- DO THIS -
Could you edit the records below so that every "Given:" becomes "Goal:", leaving everything else unchanged?

- PROVIDED DATA -
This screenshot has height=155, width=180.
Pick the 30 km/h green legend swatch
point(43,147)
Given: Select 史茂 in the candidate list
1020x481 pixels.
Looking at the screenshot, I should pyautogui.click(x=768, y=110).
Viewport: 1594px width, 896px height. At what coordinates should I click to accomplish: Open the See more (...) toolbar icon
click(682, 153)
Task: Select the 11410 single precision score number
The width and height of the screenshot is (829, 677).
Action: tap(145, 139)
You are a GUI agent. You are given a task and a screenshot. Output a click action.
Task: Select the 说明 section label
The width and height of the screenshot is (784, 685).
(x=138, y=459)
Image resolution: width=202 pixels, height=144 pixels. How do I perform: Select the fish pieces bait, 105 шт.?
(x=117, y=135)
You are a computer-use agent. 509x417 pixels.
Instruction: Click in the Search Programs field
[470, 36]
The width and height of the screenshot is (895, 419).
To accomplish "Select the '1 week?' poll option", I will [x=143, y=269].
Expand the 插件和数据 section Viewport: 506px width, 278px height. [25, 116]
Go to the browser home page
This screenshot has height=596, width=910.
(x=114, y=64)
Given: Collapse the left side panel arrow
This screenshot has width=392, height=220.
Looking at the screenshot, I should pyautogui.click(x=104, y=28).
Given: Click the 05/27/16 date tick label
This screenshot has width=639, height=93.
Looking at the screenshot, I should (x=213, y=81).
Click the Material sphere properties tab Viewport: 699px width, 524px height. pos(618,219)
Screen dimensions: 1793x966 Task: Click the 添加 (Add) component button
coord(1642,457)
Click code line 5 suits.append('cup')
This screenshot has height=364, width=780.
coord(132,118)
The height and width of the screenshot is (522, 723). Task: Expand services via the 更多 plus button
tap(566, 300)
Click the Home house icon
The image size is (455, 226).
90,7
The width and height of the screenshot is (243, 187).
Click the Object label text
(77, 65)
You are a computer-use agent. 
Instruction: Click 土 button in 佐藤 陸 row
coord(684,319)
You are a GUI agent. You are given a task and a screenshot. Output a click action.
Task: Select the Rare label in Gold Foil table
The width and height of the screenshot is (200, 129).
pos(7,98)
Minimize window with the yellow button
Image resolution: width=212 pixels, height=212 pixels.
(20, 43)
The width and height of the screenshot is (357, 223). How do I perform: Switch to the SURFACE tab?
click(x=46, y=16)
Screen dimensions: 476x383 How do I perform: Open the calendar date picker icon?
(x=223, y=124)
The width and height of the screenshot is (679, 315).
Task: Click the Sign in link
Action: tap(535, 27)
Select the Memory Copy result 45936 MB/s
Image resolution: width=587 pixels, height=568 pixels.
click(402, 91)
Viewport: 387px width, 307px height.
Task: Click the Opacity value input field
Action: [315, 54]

- THE COMPLETED TASK -
This screenshot has height=155, width=180.
Pick the 30 km/h green legend swatch
point(43,147)
Goal: Select 史茂 in the candidate list
1020x481 pixels.
Looking at the screenshot, I should pyautogui.click(x=768, y=110).
Viewport: 1594px width, 896px height. At what coordinates should I click to accomplish: Open the See more (...) toolbar icon
click(682, 153)
Task: Select the 11410 single precision score number
The width and height of the screenshot is (829, 677).
Action: tap(145, 139)
You are a GUI agent. You are given a task and a screenshot. Output a click action.
Task: Select the 说明 section label
The width and height of the screenshot is (784, 685).
(x=138, y=459)
Image resolution: width=202 pixels, height=144 pixels. How do I perform: Select the fish pieces bait, 105 шт.?
(x=117, y=135)
You are a computer-use agent. 509x417 pixels.
Instruction: Click in the Search Programs field
[470, 36]
The width and height of the screenshot is (895, 419).
To accomplish "Select the '1 week?' poll option", I will [x=143, y=269].
Expand the 插件和数据 section Viewport: 506px width, 278px height. [25, 116]
Go to the browser home page
This screenshot has height=596, width=910.
(x=114, y=64)
Goal: Collapse the left side panel arrow
This screenshot has width=392, height=220.
Looking at the screenshot, I should pyautogui.click(x=104, y=28).
Goal: Click the 05/27/16 date tick label
This screenshot has width=639, height=93.
Looking at the screenshot, I should (x=213, y=81).
Click the Material sphere properties tab Viewport: 699px width, 524px height. pos(618,219)
Screen dimensions: 1793x966 Task: Click the 添加 (Add) component button
coord(1642,457)
Click code line 5 suits.append('cup')
This screenshot has height=364, width=780.
coord(132,118)
The height and width of the screenshot is (522, 723). Task: Expand services via the 更多 plus button
tap(566, 300)
Click the Home house icon
The image size is (455, 226).
90,7
The width and height of the screenshot is (243, 187).
Click the Object label text
(77, 65)
You are a computer-use agent. 
Instruction: Click 土 button in 佐藤 陸 row
coord(684,319)
You are a GUI agent. You are given a task and a screenshot. Output a click action.
Task: Select the Rare label in Gold Foil table
The width and height of the screenshot is (200, 129).
pos(7,98)
Minimize window with the yellow button
Image resolution: width=212 pixels, height=212 pixels.
(20, 43)
The width and height of the screenshot is (357, 223). How do I perform: Switch to the SURFACE tab?
click(x=46, y=16)
Screen dimensions: 476x383 How do I perform: Open the calendar date picker icon?
(x=223, y=124)
The width and height of the screenshot is (679, 315).
Task: Click the Sign in link
Action: tap(535, 27)
Select the Memory Copy result 45936 MB/s
Image resolution: width=587 pixels, height=568 pixels.
click(402, 91)
Viewport: 387px width, 307px height.
Task: Click the Opacity value input field
Action: [315, 54]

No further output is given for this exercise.